I mentioned in a previous post that in the Middle Ages, women riding sidesaddle were perched rather precariously, could not control their own horses (someone else would lead the horse), and could not ride bouncy gaits like the trot and canter.
If you’re familiar with the gaits of horses, you probably know the walk, trot, canter, and gallop. These are the standard gaits that all horses can perform.
What you may not know is that some horses can perform an additional 4-beat gait. This gait goes by a number of different names, depending on the type of horse performing it, but it’s essentially an amble. It is extremely smooth to ride and is about as fast as the trot. Thus it was desirable in the Middle Ages for ladies riding sidesaddle and anyone desiring to travel long distances without being jostled.

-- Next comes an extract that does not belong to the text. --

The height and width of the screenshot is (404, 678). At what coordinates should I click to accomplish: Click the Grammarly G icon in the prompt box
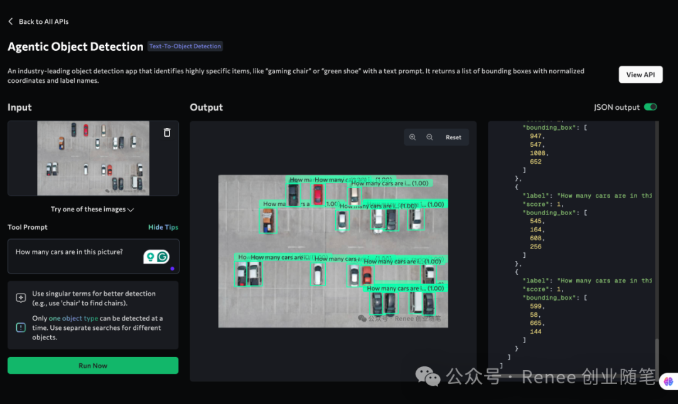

In the Middle Ages, horses were not named by breed but by their function, and the name given to horses that could perform this smooth ambling gait was the palfrey.
Because it was never a distinct breed, the palfrey did not, to our knowledge, survive unchanged into modern times, but many ambling breeds do still exist, and they are probably descendents of the medieval palfrey. These include the Paso Fino, the Peruvian Paso, the Tennessee Walking Horse, and others. The reason they are less numerous than non-ambling breeds is that amblers are less proficient at the gallop than non-amblers, and the gallop is important for modern sports like racing and show jumping.
If you want to see an ambler in action, here’s a video of a Peruvian Paso performing the ambling gait. It’s probably the closest modern equivalent you’ll ever see to the medieval palfrey. I think the best views are at about 1:45 in.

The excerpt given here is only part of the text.